Ich kom­me noch mal auf Mar­cus Ingen­da­ay und sei­ne Gad­dis-Über­set­zung zurück. In dem von Frau Gei­sel ver­link­ten Radio­fea­ture sagt Ingen­da­ay: „Ich glau­be, dass das Buch auf Deutsch les­ba­rer und viel lus­ti­ger und hel­ler ist, als im Ori­gi­nal. Das Ori­gi­nal ist rigo­ros und wirk­lich abso­lut düs­ter. Düs­ter auf eine Art, die ich per­sön­lich nicht ertra­ge. Und des­halb habe ich den Roman so ein biss­chen ange­ho­ben von sei­ner Stim­mung her.“ Weil der Über­set­zer das Dunk­le nicht aus­ge­hal­ten hat, kriegt der deut­sche Leser jetzt was Hüb­sches, Hel­les zu sehen? Oha! Aber das ist nicht der ein­zi­ge Grund – das zwei­te Motiv für die­sen tie­fen Ein­griff folgt im nächs­ten Satz: „Wenn Sie so lan­ge an einem Buch arbei­ten, dann tun Sie etwas für den Autor und sagen: Ich sor­ge dafür, dass es dir hier, in der deut­schen Ver­si­on, bes­ser geht als im Ori­gi­nal.“ Da kommt also das Ego ins Spiel, denn wenn das Buch hier so viel bes­ser auf­ge­nom­men wird als in den USA, dann muss das wohl am Über­set­zer lie­gen (der das Buch ein­fach viel lus­ti­ger gemacht hat). Was aber, wenn der Geist des Buchs eben rigo­ros und düs­ter ist?
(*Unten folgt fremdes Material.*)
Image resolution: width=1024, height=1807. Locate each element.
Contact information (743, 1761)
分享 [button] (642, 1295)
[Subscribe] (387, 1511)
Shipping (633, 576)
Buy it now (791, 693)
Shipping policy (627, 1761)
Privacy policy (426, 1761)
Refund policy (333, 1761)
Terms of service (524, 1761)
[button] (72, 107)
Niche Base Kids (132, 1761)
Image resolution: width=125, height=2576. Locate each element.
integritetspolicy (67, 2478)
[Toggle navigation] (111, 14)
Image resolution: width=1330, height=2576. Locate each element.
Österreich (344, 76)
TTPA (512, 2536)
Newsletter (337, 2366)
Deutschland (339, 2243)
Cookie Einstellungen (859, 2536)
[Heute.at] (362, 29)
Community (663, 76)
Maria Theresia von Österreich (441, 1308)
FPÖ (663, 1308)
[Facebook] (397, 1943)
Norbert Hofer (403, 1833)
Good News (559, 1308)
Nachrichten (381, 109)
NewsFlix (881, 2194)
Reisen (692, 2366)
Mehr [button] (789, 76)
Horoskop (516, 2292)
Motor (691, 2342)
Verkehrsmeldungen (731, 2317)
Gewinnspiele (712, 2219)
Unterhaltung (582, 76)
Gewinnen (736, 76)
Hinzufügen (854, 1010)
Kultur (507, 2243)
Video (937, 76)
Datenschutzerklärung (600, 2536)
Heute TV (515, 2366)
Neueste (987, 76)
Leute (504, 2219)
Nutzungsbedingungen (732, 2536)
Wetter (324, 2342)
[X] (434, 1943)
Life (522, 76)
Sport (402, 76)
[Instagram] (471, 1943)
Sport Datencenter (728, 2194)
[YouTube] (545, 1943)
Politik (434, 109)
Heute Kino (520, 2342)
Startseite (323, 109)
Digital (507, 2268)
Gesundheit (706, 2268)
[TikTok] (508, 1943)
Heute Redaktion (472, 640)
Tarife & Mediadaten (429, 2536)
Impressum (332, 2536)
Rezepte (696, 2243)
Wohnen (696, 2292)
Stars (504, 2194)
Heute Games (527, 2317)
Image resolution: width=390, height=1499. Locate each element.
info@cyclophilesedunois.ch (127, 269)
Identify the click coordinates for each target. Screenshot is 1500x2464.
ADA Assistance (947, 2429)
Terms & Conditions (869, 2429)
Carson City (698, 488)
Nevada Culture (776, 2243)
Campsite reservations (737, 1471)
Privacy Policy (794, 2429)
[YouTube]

Dann hat Mar­cus Ingen­da­ay, bei allem Respekt vor dem Wort­zau­be­rer, der er ja auch ist, am Ori­gi­nal vor­bei übersetzt.

Dass die Über­set­zung „anders“ ist als das Ori­gi­nal – wer wür­de das bestrei­ten? Die Fra­ge ist: Inwie­fern ist sie anders? Darf man Düs­te­res auf­hel­len, Obs­zö­nes mil­dern, Lang­wei­li­ges auf­mot­zen? Eigent­lich nicht, oder?